No entanto, após a prisão do TC Mauro Cid, em 18 de maio de 2023, emergem planos reais, concretos, do golpe de Estado preparado para 30 de outubro de 2022, quando haveria uma intervenção no STE e no STF, com prisão de ministros e anulação do resultado eleitoral, declarando-se Jair Bolsonaro o único vencedor das eleições. Para isso reuniriam-se tropas do Comando Militar do Planalto, do Batalhão Duque de Caxias e mais 1500 homens trazidos do Rio de Janeiro, onde o submundo do crime e as origens do fascismo se confundem e se retro-alimentam -vide o Caso Marielle e Anderson. 0 responsável por essa conexão Rio/Militares/bolsonarista seria nada menos que o Coronel Elcio Franco, nomeado para Agência Nacional de Saúde, e conselheiro da camarilha bolsonarista, e que comandou a (des)Saúde Pública – braço direito do notório Gal Pazuello – brasileira enquanto os brasileiros morriam aos montes sufocados em Manaus e ou se realizava o genocídio Yanomami. Fracassado por total imobilidade das tropas, o golpe de 30/10/2022 foi transferido para 8/01/2023.
Todas as forças fascistas foram convocadas para a “Festa da Selma”, senha/código da Insurreição fascista ( emulando Roma, 1922; Munique, 1923; Kiev, 2014; La Paz, 2019 e o Capitólio em 2021). Assim erguiam-se os três pilares do golpe: 1. Os 20 mil depredadores fascistas reunidos com financiamento do agro-negocio e do capital financeiro; 2. A conspiração no âmbito do Governo do Distrito Federal, com Anderson Torres à frente, utilizando-se da PM do GDF e, finalmente, 3. A conspiração no âmbito dos órgãos federais, como o próprio GSI, Abin, Batalhão Duque de Caxias e o Comando Militar do Planalto.
As Forças Armadas, divididas, hostis ao PT e a Lula, mas sem qualquer consenso para um Golpe de Estado, só sairiam dos quartéis se a Insurreição fascista tomasse fôlego e se estendesse pelo país.
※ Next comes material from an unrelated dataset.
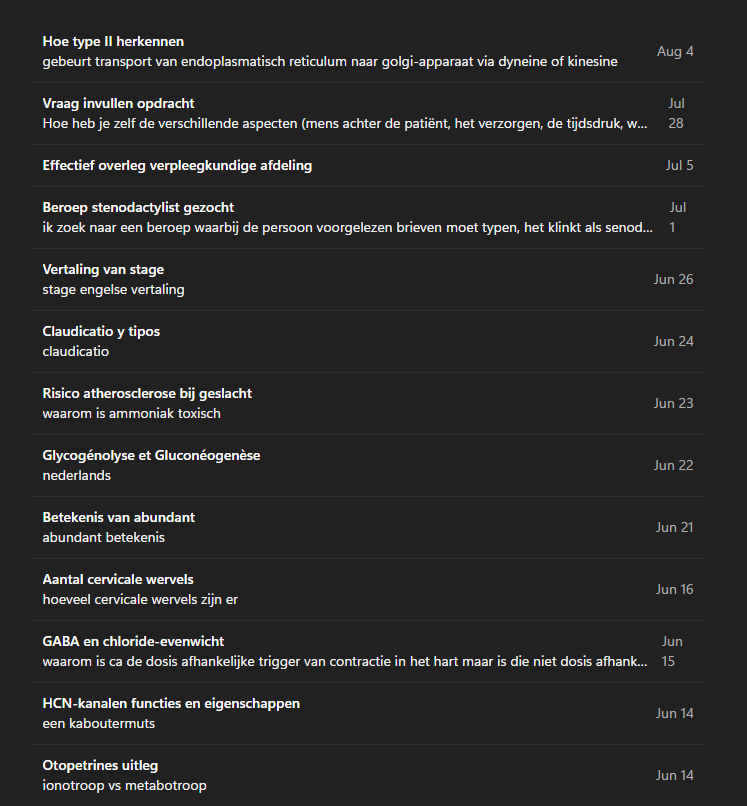
Task: Click the 'ionotroop vs metabotroop' preview text
Action: 124,786
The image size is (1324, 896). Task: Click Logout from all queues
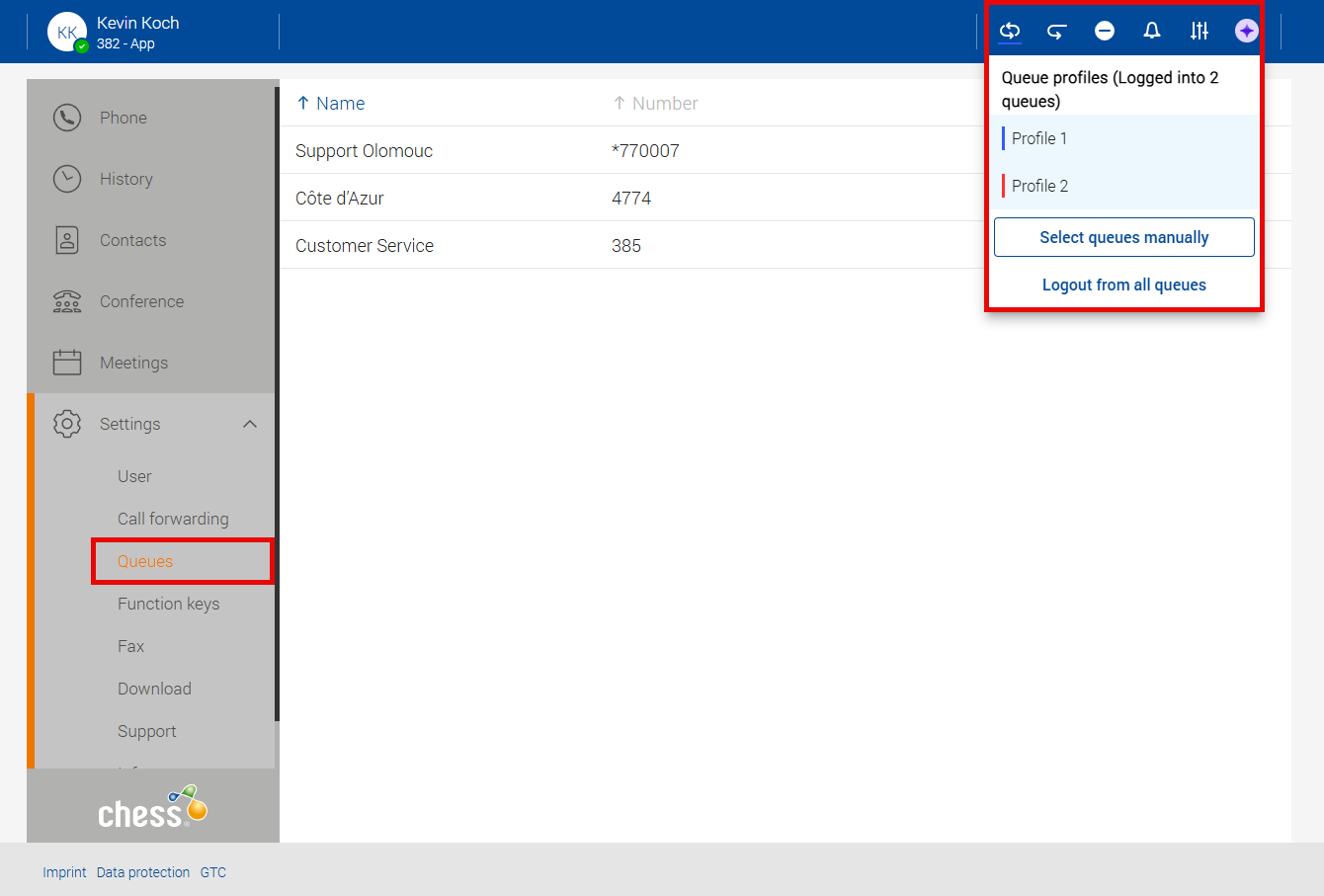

O que quase aconteceu entre 6 e 9 de janeiro de 2023: torres de transmissão de energia foram dinamintadas em São Paulo, Paraná e Mato Grosso do Sul; refinarias foram cercadas e ameaçadas de invasão em São Paulo e Rio de Janeiro e bloquearam-se estradas nos Estados do Sul. Aposta era no caos que imporia o “apelo” á ordem por parte das FFAAs. No entanto o Governo Federal reagiu rápido, ladeado pela Advocacia Geral da União, com o Ministro Jorge Messias, e o Ministério da Justiça, sob Flávio Dino. Recusaram a imposição de uma operação de GSI já engatilhada – que viria ser de fato a tal “Intervenção Militar Constitucional” , apoiada no escombro da ditadura inserido na Constituição de 1988, o debatido Artigo 142.
O governo optou pela intervenção federal civil, baseada no Artigo 136, que versa sobre o Estado de Defesa, escolhendo um civil, o jornalista Ricardo Capelli, como interventor. Mesmo assim houve reações: o Comandante do Exército, Gal Arruda, moveu blindados e desdobrou tropas para impedir a ação do Interventor Federal e do próprio Ministro da Justiça, dando tempo para a fuga de elementos de Operações Especiais infiltrados entre os depredadores no Palácio do Planalto, no STF e no Congresso Nacional. A mesma atitude deu-se com o Coronel Fernandez da Hora, Comandante Militar do Batalhão Duque de Caxias, a guarda presidencial do Palácio do Planalto. Ainda não se sabia, no entanto, que o Gal GDias participara dessa operação de fuga dos responsáveis e viria a ocultar do próprio Presidente da República as provas da “abertura das portas” do Palácio para os invasores, nas palavras do próprio Lula da Silva.
Assim, a lentidão na hora de assumir as responsabilidades do Estado e a incompreensão de que os inimigos hoje são os fascistas, não o PSDB como em 2002, paralisaram o governo – e em parte ainda está paralisado com bolsonaristas em cargos na Saúde, na Educação, no Incra, no Dataprev, na PF, na PRF, em órgãos da Cultura e da Gestão Pública.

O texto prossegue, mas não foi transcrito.